# INFORMATION GIVEN
+++

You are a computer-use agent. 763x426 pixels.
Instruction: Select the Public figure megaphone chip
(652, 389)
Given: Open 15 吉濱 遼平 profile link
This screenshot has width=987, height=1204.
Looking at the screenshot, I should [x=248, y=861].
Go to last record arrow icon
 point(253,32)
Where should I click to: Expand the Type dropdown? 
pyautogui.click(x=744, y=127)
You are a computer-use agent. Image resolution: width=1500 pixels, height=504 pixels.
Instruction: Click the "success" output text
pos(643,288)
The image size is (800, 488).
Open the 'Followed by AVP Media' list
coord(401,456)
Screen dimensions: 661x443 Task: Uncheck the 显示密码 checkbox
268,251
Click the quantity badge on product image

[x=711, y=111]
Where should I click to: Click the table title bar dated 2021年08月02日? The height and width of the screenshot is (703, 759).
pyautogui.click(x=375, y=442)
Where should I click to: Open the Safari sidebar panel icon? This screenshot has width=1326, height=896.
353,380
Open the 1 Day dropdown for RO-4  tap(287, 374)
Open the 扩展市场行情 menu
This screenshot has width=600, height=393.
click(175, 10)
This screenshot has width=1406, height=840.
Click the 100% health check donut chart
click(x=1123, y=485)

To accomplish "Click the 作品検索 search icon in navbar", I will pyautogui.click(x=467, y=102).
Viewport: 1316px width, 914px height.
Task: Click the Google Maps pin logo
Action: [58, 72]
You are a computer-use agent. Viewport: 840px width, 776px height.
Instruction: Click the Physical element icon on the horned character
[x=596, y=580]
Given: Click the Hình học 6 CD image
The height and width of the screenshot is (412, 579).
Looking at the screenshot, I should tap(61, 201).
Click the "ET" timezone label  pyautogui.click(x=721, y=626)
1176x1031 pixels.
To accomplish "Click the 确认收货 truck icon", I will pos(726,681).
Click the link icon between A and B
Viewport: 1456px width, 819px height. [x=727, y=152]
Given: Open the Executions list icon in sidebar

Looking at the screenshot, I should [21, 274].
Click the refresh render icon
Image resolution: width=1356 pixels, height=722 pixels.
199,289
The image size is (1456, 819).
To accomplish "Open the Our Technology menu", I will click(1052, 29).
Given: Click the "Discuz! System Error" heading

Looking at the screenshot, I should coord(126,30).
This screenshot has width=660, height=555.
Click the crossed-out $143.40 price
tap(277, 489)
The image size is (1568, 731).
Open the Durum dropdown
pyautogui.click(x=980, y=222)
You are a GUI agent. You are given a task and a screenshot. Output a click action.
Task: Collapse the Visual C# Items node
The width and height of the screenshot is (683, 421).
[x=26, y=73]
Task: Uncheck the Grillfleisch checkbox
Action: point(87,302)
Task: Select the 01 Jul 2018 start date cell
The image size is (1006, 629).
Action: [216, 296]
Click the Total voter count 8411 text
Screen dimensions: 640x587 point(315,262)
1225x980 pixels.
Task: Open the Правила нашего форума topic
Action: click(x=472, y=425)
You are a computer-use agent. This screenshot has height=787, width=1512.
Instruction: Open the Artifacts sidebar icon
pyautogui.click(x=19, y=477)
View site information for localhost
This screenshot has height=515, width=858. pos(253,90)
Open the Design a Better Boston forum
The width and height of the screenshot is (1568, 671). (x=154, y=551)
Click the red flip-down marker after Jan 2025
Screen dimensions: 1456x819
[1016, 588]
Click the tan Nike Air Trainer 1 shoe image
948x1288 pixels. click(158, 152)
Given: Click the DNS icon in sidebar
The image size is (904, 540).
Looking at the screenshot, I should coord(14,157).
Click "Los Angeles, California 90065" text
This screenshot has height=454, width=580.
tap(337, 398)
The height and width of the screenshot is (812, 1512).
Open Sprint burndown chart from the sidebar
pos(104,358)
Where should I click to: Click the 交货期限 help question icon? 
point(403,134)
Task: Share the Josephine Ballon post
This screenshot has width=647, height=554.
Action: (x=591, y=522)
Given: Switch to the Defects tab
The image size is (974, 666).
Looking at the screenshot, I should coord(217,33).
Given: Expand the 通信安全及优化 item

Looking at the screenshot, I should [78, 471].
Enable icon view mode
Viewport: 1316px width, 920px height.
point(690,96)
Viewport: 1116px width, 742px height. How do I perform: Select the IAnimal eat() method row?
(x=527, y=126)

+++

# PROBLEM DETAILS
Starting at the first line of the records above, copy them unchanged and stop after the line that contains "Open the 1 Day".

# EXERCISE OUTPUT
You are a computer-use agent. 763x426 pixels.
Instruction: Select the Public figure megaphone chip
(652, 389)
Given: Open 15 吉濱 遼平 profile link
This screenshot has width=987, height=1204.
Looking at the screenshot, I should [x=248, y=861].
Go to last record arrow icon
 point(253,32)
Where should I click to: Expand the Type dropdown? 
pyautogui.click(x=744, y=127)
You are a computer-use agent. Image resolution: width=1500 pixels, height=504 pixels.
Instruction: Click the "success" output text
pos(643,288)
The image size is (800, 488).
Open the 'Followed by AVP Media' list
coord(401,456)
Screen dimensions: 661x443 Task: Uncheck the 显示密码 checkbox
268,251
Click the quantity badge on product image

[x=711, y=111]
Where should I click to: Click the table title bar dated 2021年08月02日? The height and width of the screenshot is (703, 759).
pyautogui.click(x=375, y=442)
Where should I click to: Open the Safari sidebar panel icon? This screenshot has width=1326, height=896.
353,380
Open the 1 Day dropdown for RO-4  tap(287, 374)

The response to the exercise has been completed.